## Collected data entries
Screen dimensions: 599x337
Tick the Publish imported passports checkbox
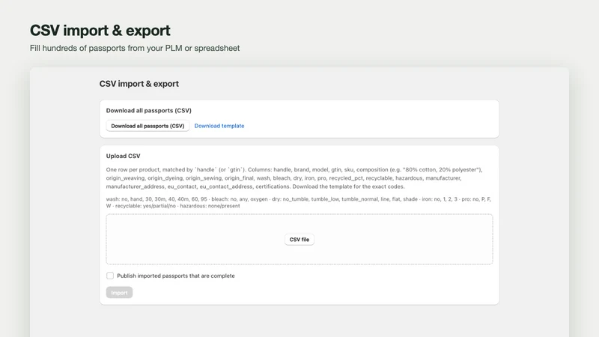pyautogui.click(x=110, y=276)
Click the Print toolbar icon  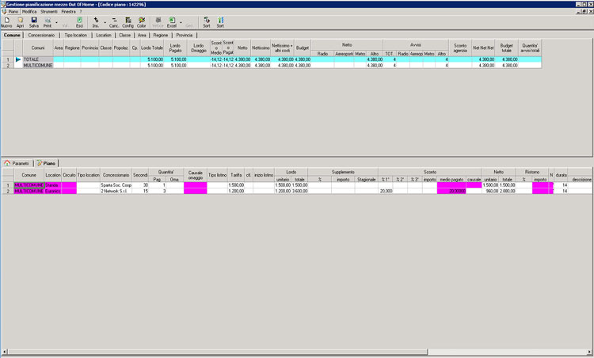48,21
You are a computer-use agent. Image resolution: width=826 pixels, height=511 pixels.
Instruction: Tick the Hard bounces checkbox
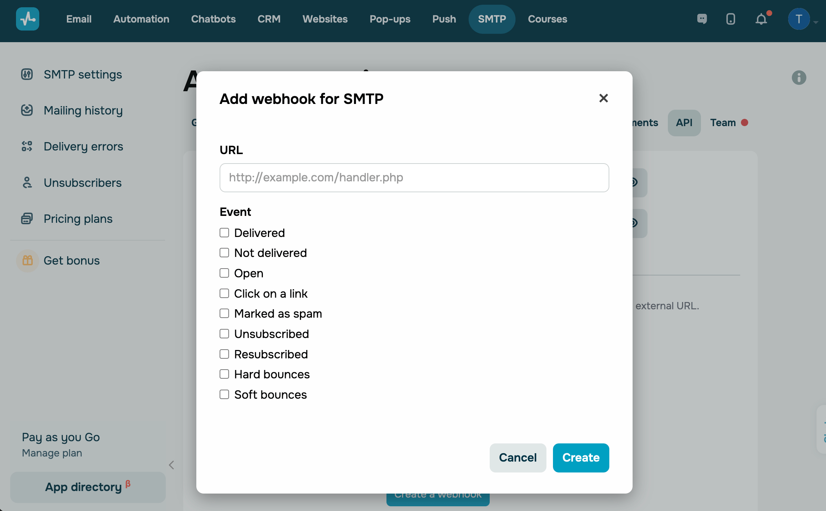[x=224, y=374]
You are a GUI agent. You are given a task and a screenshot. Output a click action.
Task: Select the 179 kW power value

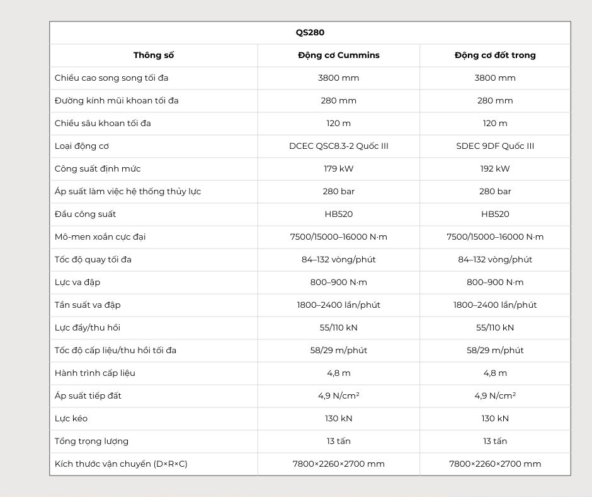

## Your instructions
Reproduce exactly and only the lines from the "You are a GUI" line to the last line of the records above. Do not carry over any pictures.

## Output for this exercise
You are a GUI agent. You are given a task and a screenshot. Output a click action.
Task: Select the 179 kW power value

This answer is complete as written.